Topping the list of players to watch is two-time defending Australian Open Champion Victoria Azarenka. The World No.2 is attempting to become the first player since Martina Hingis from 1997 to 1999 to win three titles in a row in Melbourne. She has been in top form in each of her last two years Down Under - notching wins over top players including Maria Sharapova, Kim Clijsters, Li Na and Agnieszka Radwanska en route - and has already proven that she has the talent and mental fortitude to defend her first Grand Slam title.

"This tournament is very special to her," said Evert. "She's won it a couple times and she's had great success and big wins. I think she loves the surface, she likes the speed of the courts, she likes her movement and I think she's going to be very dangerous here."

Another top player to keep an eye on is 2008 Australian Open champion Maria Sharapova, who is looking to win a second title at a Grand Slam for the first time in her career - she has won one each at the Australian Open, French Open, Wimbledon and the US Open. With changes in Sharapova's coaching situation - she is now working with Sven Groeneveld - this year might see a breakthrough on that front.

Coming back from injury that sidelined her for the second half of 2013, Sharapova is hoping to regain the form that won her her first four Grand Slams. With a semifinal appearance last week in Brisbane, which featured an extremely tough field, the talent and form that could threaten anyone in the game has already shown up in the new year.

Beyond these top stars, there are a few rising faces in the women's game that could have fantastic 2014 seasons, highlighted by 2013 Australian Open semifinalist Sloane Stephens.

"Sloane is right there along with Victoria and Maria," said Evert. "The great thing about Sloane is that she reached the fourth round or better of all four Grand Slams last year, and she always gets psyched up for Grand Slams and big matches. She has great memories from last year playing at the Australian Open."

In addition, there are many other players are poised for a breakthrough. Former Grand Slam champions Petra Kvitova (2011 Wimbledon), Li Na (2011 French Open) and Ana Ivanovic (2008 French Open) know what it takes to win a Slam, but have yet to back it up with a second. Grand Slam finalists Agnieszka Radwanska (2012 Wimbledon), Caroline Wozniacki (2009 US Open) and Jelena Jankovic (2008 US Open) have come so close to winning Slam titles and are again knocking on the door of the top of the game. Even rising stars Simona Halep, Madison Keys and Eugenie Bouchard are poised to break into the upper tier of the game at any moment.
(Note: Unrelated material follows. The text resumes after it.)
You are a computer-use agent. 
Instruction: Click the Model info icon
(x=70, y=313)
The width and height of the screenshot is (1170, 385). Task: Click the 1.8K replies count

"I think the beauty of women's tennis right now is that you do have depth," said Evert. "Yes, Serena's set the benchmark of a true professional and there's a little bit of a distance between her and everyone else, but then you've got 10 to 12 players that are really poised to make great strides and step in there to challenge Serena, which I think is great. So, I think it's looking good. You like to see a lot of personalities, you like to see a lot of good tennis players out there, and women's tennis right now is in a very healthy situation in that regard."